WHAT TO WORK ON |
Write out every line of the records below as a numbered list, leaving out any blank lines.

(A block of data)

##############################

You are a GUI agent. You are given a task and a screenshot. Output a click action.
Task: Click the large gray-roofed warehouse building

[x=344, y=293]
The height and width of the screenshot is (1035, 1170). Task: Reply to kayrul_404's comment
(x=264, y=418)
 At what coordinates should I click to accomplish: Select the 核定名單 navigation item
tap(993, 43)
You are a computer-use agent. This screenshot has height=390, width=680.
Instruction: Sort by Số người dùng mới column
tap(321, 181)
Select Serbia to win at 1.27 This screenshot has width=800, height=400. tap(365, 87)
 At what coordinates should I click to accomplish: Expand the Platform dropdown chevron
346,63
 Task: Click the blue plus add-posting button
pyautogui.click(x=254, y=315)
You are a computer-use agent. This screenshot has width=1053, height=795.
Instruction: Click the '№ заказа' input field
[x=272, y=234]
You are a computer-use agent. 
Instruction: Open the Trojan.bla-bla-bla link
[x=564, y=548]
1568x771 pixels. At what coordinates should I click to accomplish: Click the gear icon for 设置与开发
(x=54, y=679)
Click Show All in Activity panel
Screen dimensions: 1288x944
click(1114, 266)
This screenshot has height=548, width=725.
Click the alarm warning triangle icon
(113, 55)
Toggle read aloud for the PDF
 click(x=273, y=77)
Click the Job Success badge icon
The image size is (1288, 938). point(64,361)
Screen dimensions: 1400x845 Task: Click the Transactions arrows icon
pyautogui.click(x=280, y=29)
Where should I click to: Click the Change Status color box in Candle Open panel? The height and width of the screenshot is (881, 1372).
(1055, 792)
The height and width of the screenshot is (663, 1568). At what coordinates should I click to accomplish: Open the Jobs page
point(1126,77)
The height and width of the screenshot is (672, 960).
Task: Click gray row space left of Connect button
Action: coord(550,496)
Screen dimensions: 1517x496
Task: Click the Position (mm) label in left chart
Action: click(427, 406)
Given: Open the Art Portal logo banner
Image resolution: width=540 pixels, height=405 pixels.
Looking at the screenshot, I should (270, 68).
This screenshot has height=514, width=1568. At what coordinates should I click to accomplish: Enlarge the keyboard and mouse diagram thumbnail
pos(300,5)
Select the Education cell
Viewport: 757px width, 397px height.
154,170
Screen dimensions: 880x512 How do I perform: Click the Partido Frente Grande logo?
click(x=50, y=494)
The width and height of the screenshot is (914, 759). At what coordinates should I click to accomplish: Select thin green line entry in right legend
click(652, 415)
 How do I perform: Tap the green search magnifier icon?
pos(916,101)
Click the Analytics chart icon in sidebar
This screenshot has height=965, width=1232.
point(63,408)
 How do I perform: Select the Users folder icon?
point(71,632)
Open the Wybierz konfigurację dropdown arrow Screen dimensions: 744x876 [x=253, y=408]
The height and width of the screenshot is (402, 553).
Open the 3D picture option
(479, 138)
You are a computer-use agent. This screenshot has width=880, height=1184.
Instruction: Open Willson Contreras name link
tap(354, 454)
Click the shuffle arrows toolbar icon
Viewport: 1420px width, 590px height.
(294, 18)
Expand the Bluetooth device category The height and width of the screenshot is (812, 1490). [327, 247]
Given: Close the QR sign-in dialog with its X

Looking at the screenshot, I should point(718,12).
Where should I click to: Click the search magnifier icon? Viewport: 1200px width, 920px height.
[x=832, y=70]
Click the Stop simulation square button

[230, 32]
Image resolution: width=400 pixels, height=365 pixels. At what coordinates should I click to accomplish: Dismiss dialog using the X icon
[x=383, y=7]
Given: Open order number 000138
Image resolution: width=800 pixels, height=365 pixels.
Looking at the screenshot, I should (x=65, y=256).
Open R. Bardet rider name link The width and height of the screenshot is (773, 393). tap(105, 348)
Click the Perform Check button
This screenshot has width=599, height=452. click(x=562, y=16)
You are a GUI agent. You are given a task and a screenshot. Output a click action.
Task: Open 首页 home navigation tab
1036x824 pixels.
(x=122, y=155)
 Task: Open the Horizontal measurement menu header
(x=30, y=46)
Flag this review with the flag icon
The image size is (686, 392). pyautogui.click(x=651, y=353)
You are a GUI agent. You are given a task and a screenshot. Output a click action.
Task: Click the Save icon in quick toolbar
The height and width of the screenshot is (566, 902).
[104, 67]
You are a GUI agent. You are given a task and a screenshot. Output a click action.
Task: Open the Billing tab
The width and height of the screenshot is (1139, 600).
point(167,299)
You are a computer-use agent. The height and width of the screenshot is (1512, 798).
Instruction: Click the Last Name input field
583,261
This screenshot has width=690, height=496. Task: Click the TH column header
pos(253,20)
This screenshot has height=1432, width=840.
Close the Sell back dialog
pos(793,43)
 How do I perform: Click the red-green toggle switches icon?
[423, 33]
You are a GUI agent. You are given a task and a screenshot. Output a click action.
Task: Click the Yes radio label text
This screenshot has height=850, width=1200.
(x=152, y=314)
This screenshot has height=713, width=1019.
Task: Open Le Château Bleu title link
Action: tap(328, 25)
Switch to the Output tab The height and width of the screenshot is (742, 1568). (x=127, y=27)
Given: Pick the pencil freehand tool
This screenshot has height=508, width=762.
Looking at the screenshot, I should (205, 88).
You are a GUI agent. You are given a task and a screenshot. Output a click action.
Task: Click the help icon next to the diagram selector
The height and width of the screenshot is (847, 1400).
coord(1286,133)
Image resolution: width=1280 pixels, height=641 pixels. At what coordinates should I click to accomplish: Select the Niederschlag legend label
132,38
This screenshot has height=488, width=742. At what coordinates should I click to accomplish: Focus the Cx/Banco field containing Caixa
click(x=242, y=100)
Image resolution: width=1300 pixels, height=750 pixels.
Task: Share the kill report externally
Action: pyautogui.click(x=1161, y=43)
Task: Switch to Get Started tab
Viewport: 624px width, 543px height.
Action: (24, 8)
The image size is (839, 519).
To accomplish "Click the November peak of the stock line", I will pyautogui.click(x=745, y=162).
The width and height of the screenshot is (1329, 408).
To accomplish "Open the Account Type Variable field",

##############################

FINISHED EXERCISE |
1. You are a GUI agent. You are given a task and a screenshot. Output a click action.
2. Task: Click the large gray-roofed warehouse building
3. [x=344, y=293]
4. The height and width of the screenshot is (1035, 1170). Task: Reply to kayrul_404's comment
5. (x=264, y=418)
6.  At what coordinates should I click to accomplish: Select the 核定名單 navigation item
7. tap(993, 43)
8. You are a computer-use agent. This screenshot has height=390, width=680.
9. Instruction: Sort by Số người dùng mới column
10. tap(321, 181)
11. Select Serbia to win at 1.27 This screenshot has width=800, height=400. tap(365, 87)
12.  At what coordinates should I click to accomplish: Expand the Platform dropdown chevron
13. 346,63
14.  Task: Click the blue plus add-posting button
15. pyautogui.click(x=254, y=315)
16. You are a computer-use agent. This screenshot has width=1053, height=795.
17. Instruction: Click the '№ заказа' input field
18. [x=272, y=234]
19. You are a computer-use agent. 
20. Instruction: Open the Trojan.bla-bla-bla link
21. [x=564, y=548]
22. 1568x771 pixels. At what coordinates should I click to accomplish: Click the gear icon for 设置与开发
23. (x=54, y=679)
24. Click Show All in Activity panel
25. Screen dimensions: 1288x944
26. click(1114, 266)
27. This screenshot has height=548, width=725.
28. Click the alarm warning triangle icon
29. (113, 55)
30. Toggle read aloud for the PDF
31.  click(x=273, y=77)
32. Click the Job Success badge icon
33. The image size is (1288, 938). point(64,361)
34. Screen dimensions: 1400x845 Task: Click the Transactions arrows icon
35. pyautogui.click(x=280, y=29)
36. Where should I click to: Click the Change Status color box in Candle Open panel? The height and width of the screenshot is (881, 1372).
37. (1055, 792)
38. The height and width of the screenshot is (663, 1568). At what coordinates should I click to accomplish: Open the Jobs page
39. point(1126,77)
40. The height and width of the screenshot is (672, 960).
41. Task: Click gray row space left of Connect button
42. Action: coord(550,496)
43. Screen dimensions: 1517x496
44. Task: Click the Position (mm) label in left chart
45. Action: click(427, 406)
46. Given: Open the Art Portal logo banner
47. Image resolution: width=540 pixels, height=405 pixels.
48. Looking at the screenshot, I should (270, 68).
49. This screenshot has height=514, width=1568. At what coordinates should I click to accomplish: Enlarge the keyboard and mouse diagram thumbnail
50. pos(300,5)
51. Select the Education cell
52. Viewport: 757px width, 397px height.
53. 154,170
54. Screen dimensions: 880x512 How do I perform: Click the Partido Frente Grande logo?
55. click(x=50, y=494)
56. The width and height of the screenshot is (914, 759). At what coordinates should I click to accomplish: Select thin green line entry in right legend
57. click(652, 415)
58.  How do I perform: Tap the green search magnifier icon?
59. pos(916,101)
60. Click the Analytics chart icon in sidebar
61. This screenshot has height=965, width=1232.
62. point(63,408)
63.  How do I perform: Select the Users folder icon?
64. point(71,632)
65. Open the Wybierz konfigurację dropdown arrow Screen dimensions: 744x876 [x=253, y=408]
66. The height and width of the screenshot is (402, 553).
67. Open the 3D picture option
68. (479, 138)
69. You are a computer-use agent. This screenshot has width=880, height=1184.
70. Instruction: Open Willson Contreras name link
71. tap(354, 454)
72. Click the shuffle arrows toolbar icon
73. Viewport: 1420px width, 590px height.
74. (294, 18)
75. Expand the Bluetooth device category The height and width of the screenshot is (812, 1490). [327, 247]
76. Given: Close the QR sign-in dialog with its X
77. Looking at the screenshot, I should point(718,12).
78. Where should I click to: Click the search magnifier icon? Viewport: 1200px width, 920px height.
79. [x=832, y=70]
80. Click the Stop simulation square button
81. [230, 32]
82. Image resolution: width=400 pixels, height=365 pixels. At what coordinates should I click to accomplish: Dismiss dialog using the X icon
83. [x=383, y=7]
84. Given: Open order number 000138
85. Image resolution: width=800 pixels, height=365 pixels.
86. Looking at the screenshot, I should (x=65, y=256).
87. Open R. Bardet rider name link The width and height of the screenshot is (773, 393). tap(105, 348)
88. Click the Perform Check button
89. This screenshot has width=599, height=452. click(x=562, y=16)
90. You are a GUI agent. You are given a task and a screenshot. Output a click action.
91. Task: Open 首页 home navigation tab
92. 1036x824 pixels.
93. (x=122, y=155)
94.  Task: Open the Horizontal measurement menu header
95. (x=30, y=46)
96. Flag this review with the flag icon
97. The image size is (686, 392). pyautogui.click(x=651, y=353)
98. You are a GUI agent. You are given a task and a screenshot. Output a click action.
99. Task: Click the Save icon in quick toolbar
100. The height and width of the screenshot is (566, 902).
101. [104, 67]
102. You are a GUI agent. You are given a task and a screenshot. Output a click action.
103. Task: Open the Billing tab
104. The width and height of the screenshot is (1139, 600).
105. point(167,299)
106. You are a computer-use agent. The height and width of the screenshot is (1512, 798).
107. Instruction: Click the Last Name input field
108. 583,261
109. This screenshot has width=690, height=496. Task: Click the TH column header
110. pos(253,20)
111. This screenshot has height=1432, width=840.
112. Close the Sell back dialog
113. pos(793,43)
114.  How do I perform: Click the red-green toggle switches icon?
115. [423, 33]
116. You are a GUI agent. You are given a task and a screenshot. Output a click action.
117. Task: Click the Yes radio label text
118. This screenshot has height=850, width=1200.
119. (x=152, y=314)
120. This screenshot has height=713, width=1019.
121. Task: Open Le Château Bleu title link
122. Action: tap(328, 25)
123. Switch to the Output tab The height and width of the screenshot is (742, 1568). (x=127, y=27)
124. Given: Pick the pencil freehand tool
125. This screenshot has height=508, width=762.
126. Looking at the screenshot, I should (205, 88).
127. You are a GUI agent. You are given a task and a screenshot. Output a click action.
128. Task: Click the help icon next to the diagram selector
129. The height and width of the screenshot is (847, 1400).
130. coord(1286,133)
131. Image resolution: width=1280 pixels, height=641 pixels. At what coordinates should I click to accomplish: Select the Niederschlag legend label
132. 132,38
133. This screenshot has height=488, width=742. At what coordinates should I click to accomplish: Focus the Cx/Banco field containing Caixa
134. click(x=242, y=100)
135. Image resolution: width=1300 pixels, height=750 pixels.
136. Task: Share the kill report externally
137. Action: pyautogui.click(x=1161, y=43)
138. Task: Switch to Get Started tab
139. Viewport: 624px width, 543px height.
140. Action: (24, 8)
141. The image size is (839, 519).
142. To accomplish "Click the November peak of the stock line", I will pyautogui.click(x=745, y=162).
143. The width and height of the screenshot is (1329, 408).
144. To accomplish "Open the Account Type Variable field",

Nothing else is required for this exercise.